Hello - I'm new here, and wanted to share my story.
All I can say is - thank God I found this place.
I have had counselling (not very good counselling I might add) which left me feeling totally isolated until I came across this website - it's opened my eyes no end.
Anyway onto my sordid past ...
I can't remember exactly when it started, I think I was 9 or 10. I came home from school one day to find that a cousin had come to stay with us. He was sick and need medical treatment not available in the country town he lived in.
I found myself sharing my bedroom with a 18 yr old who I didn't really know - long story short he used me as his 'play thing' that very first night, right up until he passed away 12 months later - fortunately for me there was some respite when he had to stay in hospital for his treatment (he had a brain tumour & was recieving chemo etc)
He was my fathers favourite nephew. When I finally got the nerve to tell my mother that things happened that shouldn't have, she told my father. He was furious to say the least, but not at my cousin but with me for "telling such outragous lies".

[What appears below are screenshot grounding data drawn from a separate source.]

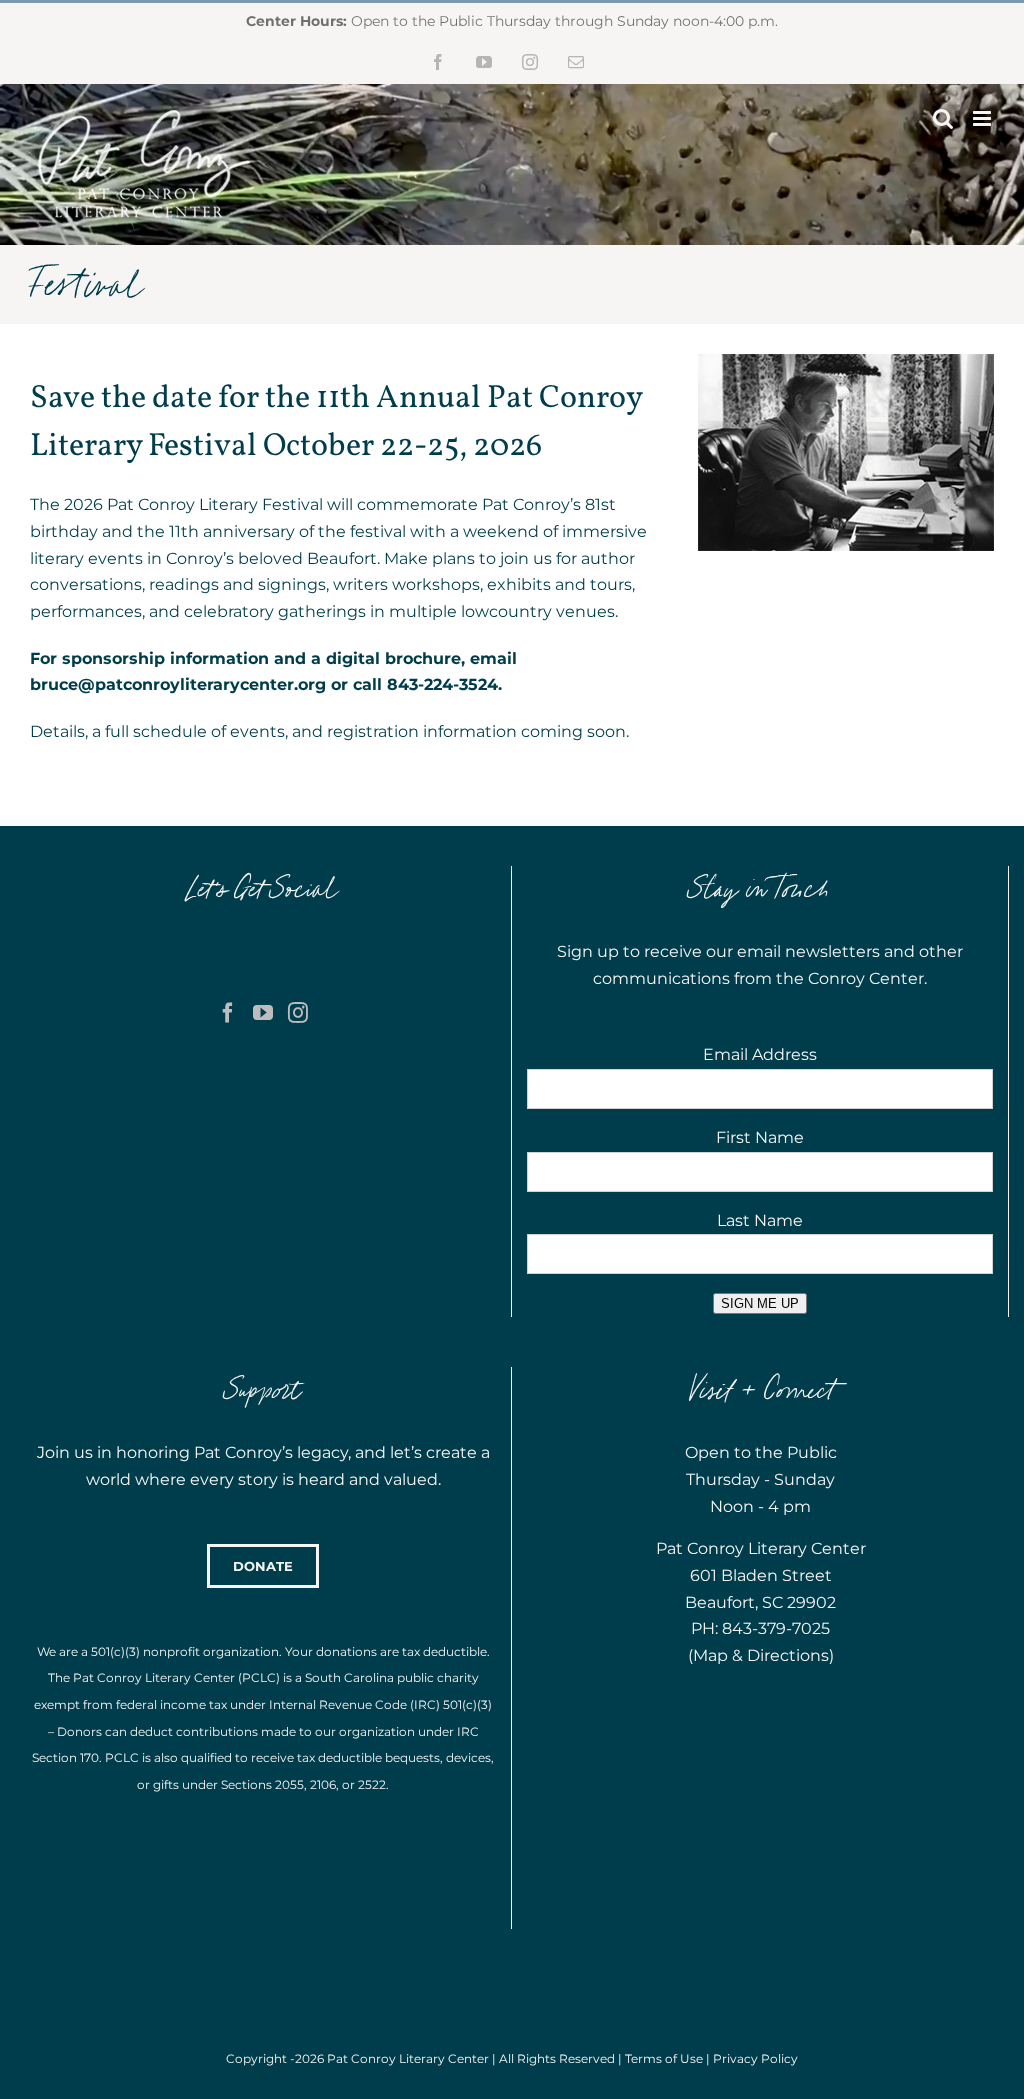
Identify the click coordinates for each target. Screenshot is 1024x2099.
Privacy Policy (755, 2058)
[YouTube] (263, 1013)
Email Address (760, 1054)
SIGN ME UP (760, 1303)
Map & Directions (761, 1655)
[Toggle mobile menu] (983, 118)
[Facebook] (228, 1013)
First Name (760, 1137)
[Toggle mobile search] (943, 118)
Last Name (760, 1220)
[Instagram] (298, 1013)
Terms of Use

I remember literally being throw around the room such was his rage. Again I don't remember exactly when the beatings started turning sexual in nature, I think I was about 12 the first time I was sexually abused by him. I remember curling up in a ball to avoid being hit and him saying "I'm not going to hit you this time - it doesn't seem to make any impression on you anyway".
I remember looking up when he said that and seeing him standing over me with his privates in hand. I decided that s*cking c*ck was better than getting a beating, so a trade off I guess - I never got hit again but I had to put up with his sexual advances until I was 16 yrs old.
I have an older brother & sister. I was the "mistake" child, being born when my brother was 10 & my sister 12. I remember when I was 13, having to go stay at my brothers house when my parents went away. He somehow knew something was 'wrong' with me, so after much prodding I decided to tell him what was happening at home. Big mistake, he tried to console me, it turned sexual. Years later I was to find out that both my sister & brother were abused by my father and had left home as soon as they could, I still have unresolved anger at them for leaving me behind. My Brother committed suicide when he was 33, I've felt guilt about it ever since.
It must be said that my father was an alcoholic when this all happened, and it only happened when my mother had to work night shift & he would come home from the pub drunk.
It's sorta funny when I think of it now, it makes me laugh because he is a frail old man now, but at that time he scared the living bejesus out of me !!! Just a sideways glance from him would see me take off running - not that running helped, eventually you have to go home.
I have made my peace with my parents, but I still struggle with my lot in life ... I guess it's just the way it's meant to be.